■ **WHAT THE EXERCISE ASKS**
Retype the records below exactly as they stand, but with no images.

(Stored data entries)
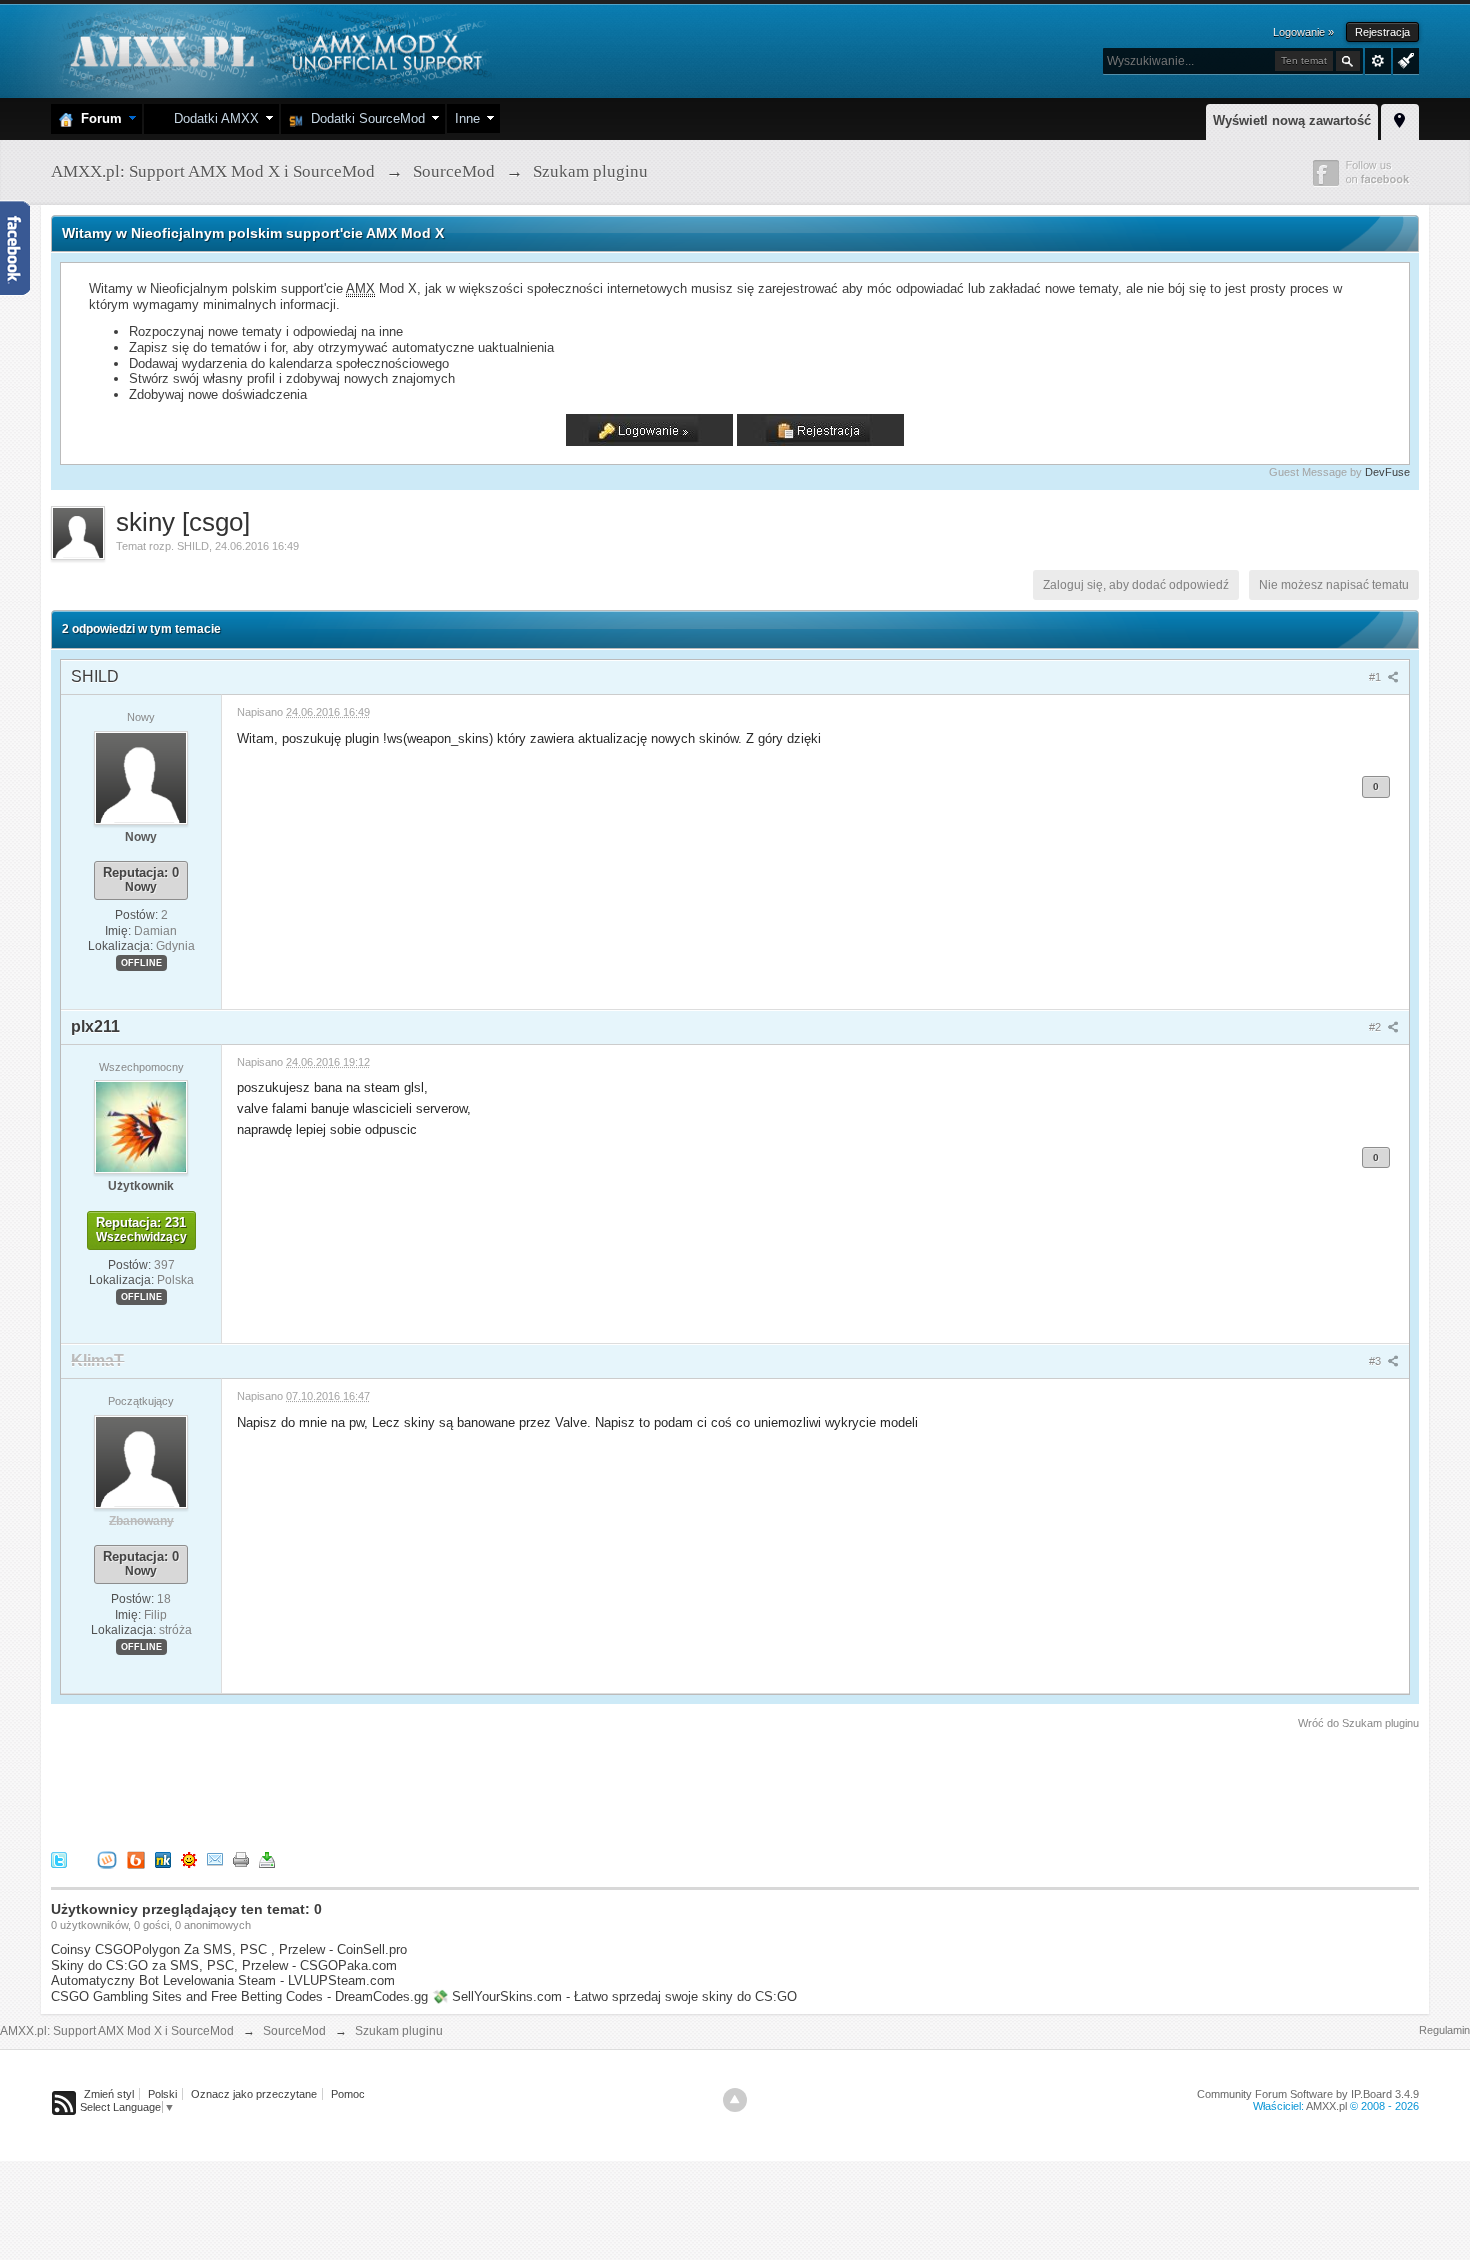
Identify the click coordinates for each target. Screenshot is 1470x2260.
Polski (162, 2094)
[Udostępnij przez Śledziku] (163, 1858)
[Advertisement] (415, 1787)
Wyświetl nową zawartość (1292, 120)
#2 (1376, 1027)
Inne (467, 118)
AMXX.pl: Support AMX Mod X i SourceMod (117, 2031)
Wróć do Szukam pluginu (1358, 1723)
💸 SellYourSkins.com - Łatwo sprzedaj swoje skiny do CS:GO (614, 1996)
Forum (97, 118)
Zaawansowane (1378, 61)
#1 (1376, 677)
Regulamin (1444, 2030)
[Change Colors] (1403, 59)
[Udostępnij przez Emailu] (215, 1858)
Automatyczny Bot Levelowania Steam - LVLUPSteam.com (223, 1980)
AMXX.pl (1326, 2106)
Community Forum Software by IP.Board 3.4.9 (1308, 2094)
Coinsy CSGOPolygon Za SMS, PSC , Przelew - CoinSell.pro (229, 1949)
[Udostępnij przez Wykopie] (107, 1858)
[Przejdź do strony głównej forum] (273, 49)
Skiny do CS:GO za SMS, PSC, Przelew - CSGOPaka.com (224, 1965)
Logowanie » (1303, 32)
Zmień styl (109, 2094)
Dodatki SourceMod (364, 118)
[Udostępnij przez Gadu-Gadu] (189, 1858)
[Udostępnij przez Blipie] (136, 1858)
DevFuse (1387, 472)
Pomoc (348, 2094)
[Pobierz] (267, 1858)
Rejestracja (1382, 32)
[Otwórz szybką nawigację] (1400, 119)
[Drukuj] (241, 1858)
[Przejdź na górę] (735, 2100)
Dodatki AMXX (212, 118)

■ **RESULT OF THE EXERCISE**
Identify the click coordinates for each target. Screenshot is 1470x2260.
Polski (162, 2094)
[Udostępnij przez Śledziku] (163, 1858)
[Advertisement] (415, 1787)
Wyświetl nową zawartość (1292, 120)
#2 (1376, 1027)
Inne (467, 118)
AMXX.pl: Support AMX Mod X i SourceMod (117, 2031)
Wróć do Szukam pluginu (1358, 1723)
💸 SellYourSkins.com - Łatwo sprzedaj swoje skiny do CS:GO (614, 1996)
Forum (97, 118)
Zaawansowane (1378, 61)
#1 (1376, 677)
Regulamin (1444, 2030)
[Change Colors] (1403, 59)
[Udostępnij przez Emailu] (215, 1858)
Automatyczny Bot Levelowania Steam - LVLUPSteam.com (223, 1980)
AMXX.pl (1326, 2106)
Community Forum Software by IP.Board 3.4.9 (1308, 2094)
Coinsy CSGOPolygon Za SMS, PSC , Przelew - CoinSell.pro (229, 1949)
[Udostępnij przez Wykopie] (107, 1858)
[Przejdź do strony głównej forum] (273, 49)
Skiny do CS:GO za SMS, PSC, Przelew - CSGOPaka.com (224, 1965)
Logowanie » (1303, 32)
Zmień styl (109, 2094)
Dodatki SourceMod (364, 118)
[Udostępnij przez Gadu-Gadu] (189, 1858)
[Udostępnij przez Blipie] (136, 1858)
DevFuse (1387, 472)
Pomoc (348, 2094)
[Pobierz] (267, 1858)
Rejestracja (1382, 32)
[Otwórz szybką nawigację] (1400, 119)
[Drukuj] (241, 1858)
[Przejdź na górę] (735, 2100)
Dodatki AMXX (212, 118)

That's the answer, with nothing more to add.